115th Annual Conference - Honolulu, Hawaii
Friday, November 10 - Sunday, November 12, 2017

“A Higher Quality of Life”: Indigenous Routes to Transportation Justice in Sesshu Foster’s Atomik Aztex

Nicholas Machuca, University of Oregon

This paper analyzes Sesshu Foster’s alternative history novel Atomik Aztex from an ecocritical perspective, arguing that the novel promotes transportation-related environmental justice by envisioning an alternate reality of equal access to mobility, transit-oriented development, and a universal right to the city. This argument engages the works of Robert Bullard, Ramón Saldívar, and Henri Lefebvre, among others.


Robert Bullard’s Highway Robbery reports American cities have experienced an average increase in traffic congestion eleven times the rate of their population growth since 1990. American cities continually face increasing demands on their transportation infrastructures, and unfortunately, many of them respond by widening their polluting, sprawling freeways rather than developing efficient public transportation systems. Most American cities disproportionately invest in car-oriented projects that maintain and enhance car-dependent connections between predominantly white, affluent communities and their work opportunities. These policies leave behind large numbers of people of color, lower-income people, people with disabilities, and more, effectively cementing these people in their current socioeconomic positions. Moreover, they contribute to rising carbon emissions and decreasing greenspace. This is undoubtedly a matter of environmental justice.

Most freeway-widening projects look to other major cities for inspiration. One of these cities is frequently Los Angeles, an infamous city for traffic congestion, car-dependency, and transportation racism. Descriptions and representations of L.A. rarely overlook its issues with effectively and affordably moving people of all colors and backgrounds. One particularly pointed depiction of Los Angeles’ mobility problems appears in Sesshu Foster’s 2005 novel Atomik Aztex, a speculative fiction novel featuring present-day L.A. as one of its two major settings.

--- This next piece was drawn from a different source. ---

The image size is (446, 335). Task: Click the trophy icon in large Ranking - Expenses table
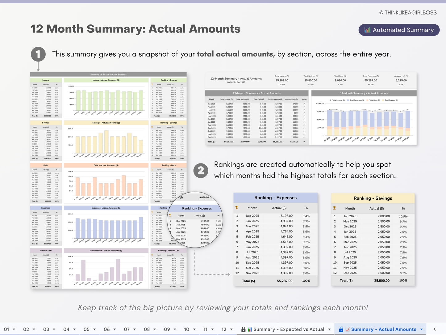(x=237, y=208)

Throughout the novel, Foster criticizes the myriad problems of Los Angeles’ transportation options, highlighting the dangers of its freeway system and the limits to access placed on its people of color and poor by car-dependent city planning. Foster contrasts his criticism of L.A. with an alternate reality, an Aztec-dominated world that favors transit-oriented development and condescendingly looks upon automobile-dependent civilizations as inferior. By dramatically contrasting the availability of transportation options—or lack thereof—between American urban society and his idea of a highly advanced indigenous civilization, Foster details the problems caused by lack of access to transit options and envisions an equitable right to mobility for people of all colors and backgrounds.

In Atomik Aztex, Foster devises a fantastic alternate history as a juxtaposition to our reality. In this world, the Spanish conquistadors have failed to colonize the Americas, and the Aztec civilization has conquered Europe instead. The “Aztex,” as Foster writes, have colonized most of the planet and assert their dominance through ideological and economic hegemony. In his novel, Foster reverses the colonizer-colonized tradition of our reality, substituting historically oppressed people into the roles of the oppressors. The center of Foster’s Aztek Empire lies in Teknotitlán, the capital of the Aztek state where much of the plot takes place, and an allusion to the historic Aztec capital of Tenochtitlán, the center of pre-colonial Aztec life. Foster’s choice to imagine the unimpeded development of Tenochtitlán into a highly-advanced metropolis with unmatched “efficient and affordable public transportation” is not without reason (18). Historians frequently declare Tenochtitlán one of the most advanced city-states in Mesoamerica for its meticulous urban design. Due to the city’s isolated location and geography, the Aztecs focused heavily on designing the city for the effective movement of people and goods. Therefore, Foster imagines the fully-developed Aztec capital as the perfect counterpart to the poorly-planned urban sprawl of Los Angeles. Literary critic Ramón Saldívar classifies Atomik Aztex as a “muckraking novel” for its criticism of real places and events, most notably the plight of factory workers in Los Angeles. However, I argue that part of the muck Foster rakes in his novel is that of a dangerous, inefficient, and unjust transportation system.